======== MATERIALS PROVIDED ========

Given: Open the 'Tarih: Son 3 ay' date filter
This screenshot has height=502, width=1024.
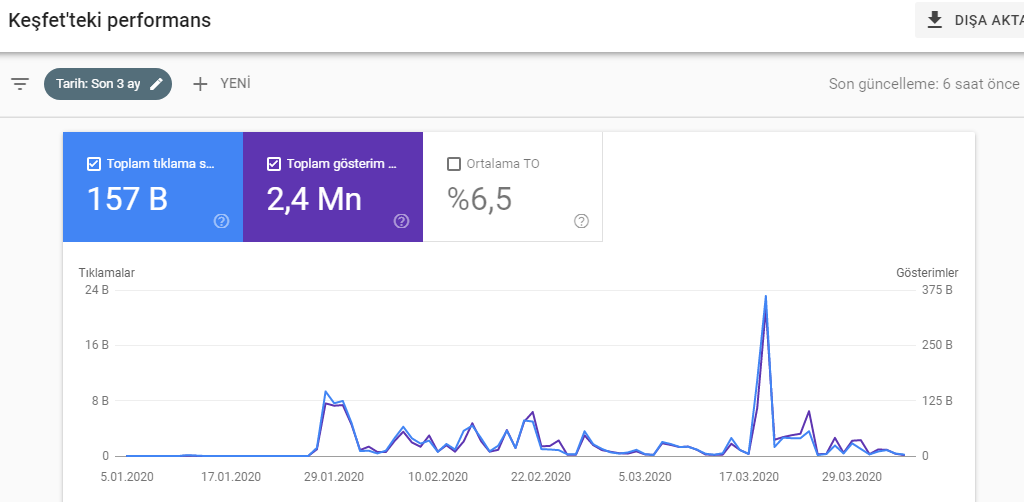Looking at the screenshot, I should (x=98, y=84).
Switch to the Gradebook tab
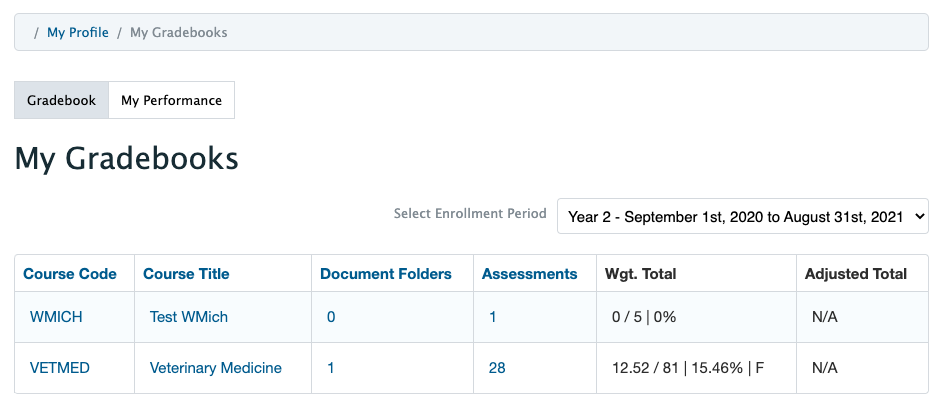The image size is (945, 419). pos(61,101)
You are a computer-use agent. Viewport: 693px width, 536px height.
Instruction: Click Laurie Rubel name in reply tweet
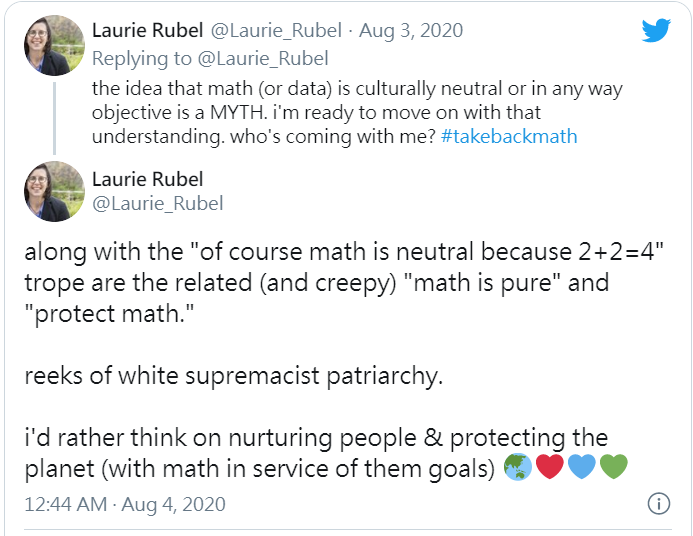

========

The full text of the data above, exact and without pictures, is what to return.

TASK OUTPUT ::
Given: Open the 'Tarih: Son 3 ay' date filter
This screenshot has height=502, width=1024.
Looking at the screenshot, I should (x=98, y=84).
Switch to the Gradebook tab
The image size is (945, 419). pos(61,101)
You are a computer-use agent. Viewport: 693px width, 536px height.
Instruction: Click Laurie Rubel name in reply tweet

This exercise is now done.